§ Selected text:
┌──

It’s not often that Rule 701 makes the news, but it did earlier this year when the SEC brought an enforcement action over a private company’s failure to comply with the requirements of the rule.

A Fenwick & West memo notes: “This is the first enforcement action to result from a sweeping SEC investigation into the Rule 701 option-granting practices of late-stage private companies begun in July 2016.”

Background on Rule 701

Rule 701 allows private companies to issue securities (stock, stock options, and other awards) to their employees through compensatory arrangements without having to register the securities. It’s a handy exemption because the employees don’t have to be accredited investors and the limits on the amount of stock companies can issue are fairly high.

One drawback of relying on Rule 701, however, is that if the company issues more than $5 million worth of stock to employees within a 12-month period, the company must make certain disclosures to employees (including risk factors and financial statements).

Why the Rule 701 Enforcement Action?

The company involved, Credit Karma, issued almost $14 million worth of stock over a 12-month period—that’s nearly three times the amount at which the additional disclosures are required. Despite this, Credit Karma failed to make the required disclosures to employees, even though they were disclosing this same information to other investors.

└──

§ Dataset content:
┌──

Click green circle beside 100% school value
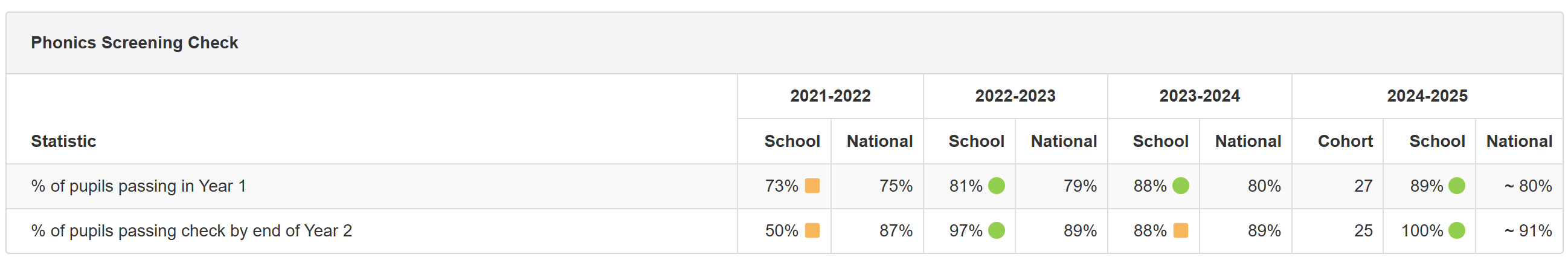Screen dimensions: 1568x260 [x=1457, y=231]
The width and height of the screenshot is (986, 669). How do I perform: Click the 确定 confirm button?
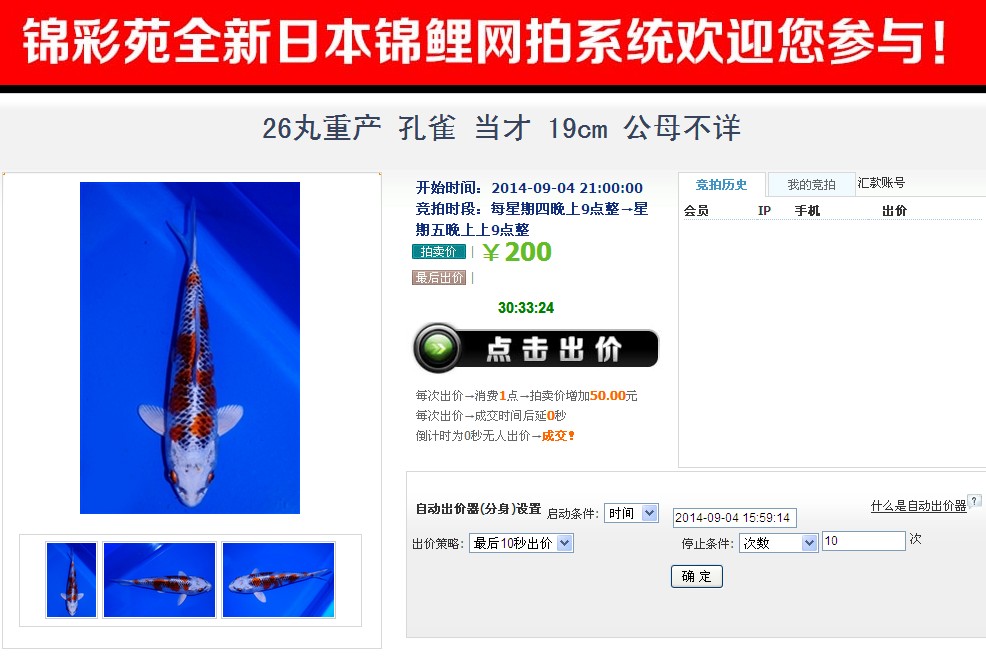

└──

§ Complete the following:
1. In the article on the Rule 701 enforcement action, rewrite the paragraph that begins "Rule 701 allows private companies" as a short bulleted list that keeps its main facts.
2. According to the article on the Rule 701 enforcement action, how much stock did Credit Karma issue over a 12-month period?
3. Write the next part of the article on the Rule 701 enforcement action, picking up after its final sentence.

§ Responses to the tasks:
1.
- Rule 701 lets private companies issue securities such as stock, stock options, and other awards to employees through compensatory arrangements without registering them.
- Employees do not have to be accredited investors.
- The limits on how much stock companies can issue are fairly high.

2. Almost $14 million.

3.
What’s the Penalty for Violating Rule 701?

Typically, when a company fails to properly register or exempt an issuance of stock, the company must make a rescission offer to the buyers—meaning that the company must offer to buy their stock back from them. This remedy has not always proved to be a deterrent to ever-optimistic pre-IPO companies, who are often banking on employees being able to make a lot more money by selling their stock after a successful IPO.

Credit Karma agreed to pay a fine of $160,000 to the SEC. Of course, that’s less than the median employee at Facebook makes in a year, so I’m not sure how meaningful that fine is to a private company with a valuation of $4 billion.

Don’t Want to Loop Employees In? Pay Cash.

I often encounter private companies that are reluctant to disclose any information about the business to their employees; sometimes they don’t even want to disclose the stock valuation. But if you are paying employees in stock, they have a right to know the value of that compensation. And if you exceed the $5 million threshold under Rule 701, the SEC says they also have a right to financial information and risk factors. The SEC permits reasonable accommodations to be made to ensure that the information remains confidential, but you have to provide employees with access to it.

If management isn’t comfortable with that, I recommend that you pay employees in cash.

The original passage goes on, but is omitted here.